Samstag, 10. März 1979
Beim Seminar über wie ich es bezeichnete sozialdemokratische
Marktwirtschaft war ich über die Teilnehmer sehr überrascht.
Vom Handelsministerium hatten sich etliche jüngere Beamte
gemeldet, denen ich niemals zugetraut hätte, dass sie sich
dafür deklarieren und interessieren. Natürlich kann es eine
Rolle gespielt haben, dass ich eingeladen habe und einige
sich dachten, es ist ganz gut, wenn der Minister sieht, dass
sie sich auch für diese Probleme interessieren und ihre Freizeit
opfern.

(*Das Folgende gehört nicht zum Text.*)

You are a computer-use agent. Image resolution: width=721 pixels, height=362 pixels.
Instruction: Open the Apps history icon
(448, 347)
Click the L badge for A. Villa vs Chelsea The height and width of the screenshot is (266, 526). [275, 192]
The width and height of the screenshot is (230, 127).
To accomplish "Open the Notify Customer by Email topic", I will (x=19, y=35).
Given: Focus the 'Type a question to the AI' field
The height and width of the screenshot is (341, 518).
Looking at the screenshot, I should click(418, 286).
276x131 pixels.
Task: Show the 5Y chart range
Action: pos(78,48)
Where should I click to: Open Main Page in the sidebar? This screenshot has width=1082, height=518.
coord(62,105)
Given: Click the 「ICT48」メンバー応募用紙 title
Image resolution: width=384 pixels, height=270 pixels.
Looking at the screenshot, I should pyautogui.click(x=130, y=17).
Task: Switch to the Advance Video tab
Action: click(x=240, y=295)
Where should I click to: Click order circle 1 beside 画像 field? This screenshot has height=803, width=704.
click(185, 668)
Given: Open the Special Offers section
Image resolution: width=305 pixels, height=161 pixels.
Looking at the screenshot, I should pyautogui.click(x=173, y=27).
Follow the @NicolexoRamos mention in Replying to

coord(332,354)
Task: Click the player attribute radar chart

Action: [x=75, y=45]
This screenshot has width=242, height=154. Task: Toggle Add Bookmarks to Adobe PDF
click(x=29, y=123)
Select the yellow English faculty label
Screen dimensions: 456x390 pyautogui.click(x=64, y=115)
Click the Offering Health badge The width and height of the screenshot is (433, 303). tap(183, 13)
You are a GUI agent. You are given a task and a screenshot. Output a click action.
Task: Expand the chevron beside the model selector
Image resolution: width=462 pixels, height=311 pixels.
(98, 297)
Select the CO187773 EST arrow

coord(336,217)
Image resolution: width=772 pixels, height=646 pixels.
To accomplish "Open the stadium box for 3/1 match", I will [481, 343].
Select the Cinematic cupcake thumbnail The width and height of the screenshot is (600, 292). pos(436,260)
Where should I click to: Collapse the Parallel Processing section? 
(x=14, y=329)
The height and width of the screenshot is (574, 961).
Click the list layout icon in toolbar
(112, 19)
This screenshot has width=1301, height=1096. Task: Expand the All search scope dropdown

Am meisten überrascht war ich aber dort Ernst-Werner
Nussbaum vom ORF anzutreffen. Der Leiter des Renner-Institutes
Dr. Slawik hat nur ganz kurz begrüsst und musste dann zu
einer anderen Veranstaltung gehen. Ich selbst versuchte den
Teilnehmern klarzumachen, wieso ich zu dem Problem der sozial-
demokratischen Marktwirtschaft gekommen bin. Da Sekt.Chef Wanke
nicht anwesend war, habe ich dann zum Schluss eine Definition der
Sozialdemokratischen Marktwirtschaft vorgetragen. Ich bezeichnete
ihn als Ghost-Thinker. Nach fast zehnjähriger Tätigkeit im
Handelsministerium wäre es nämlich höchste Zeit, wenn wir
wirklich eine Brain trust-Gruppe erstellen könnten, die sich
mit theoretischer Untermauerung unserer Politik befassen sollte.
Vielleicht ist es jetzt sogar schon zu spät, vielleicht hätten
wir schon wesentlich früher damit beginnen müssen. Wenn ich
mir aber vorstelle, wie sehr wir mit den Tagesproblemen zu raufen
hatten und wie sehr wir vor allem, wenn nicht die richtigen
Leute für Denkarbeiten gefunden haben, so ist dies für mich
Entschuldigung, vielleicht aber auch eine Ausrede zugleich.
Meine Absicht, für eine solche theoretische Arbeit Wirlandner
heranzuziehen, funktioniert auch nicht richtig. Wirlandner
hat mir nicht nur einen Brief geschrieben, wo er zu den bisherigen
Ansätzen und Entwürfen einzelner Genossen Stellung nimmt, sondern
mir auch telefonisch mitgeteilt, dass er kaum eine Möglichkeit
sieht, mit den jungen Leuten zusammenzuarbeiten. Scheinbar ist
der Altersunterschied doch zu gross und scheinbar ist die
Interessenslage doch zu verschieden. Vielleicht aber müsste auch
ein Minister mehr theoretisches Denken entwickeln, um auf seine
Mitarbeiter nicht nur anspornend sondern vielleicht auch befruchtend
zu wirken. Wie dem auch sei, auf diesem Gebiet habe ich eigentlich
nichts geleistet. Ich habe dies auch freimütig bekannt.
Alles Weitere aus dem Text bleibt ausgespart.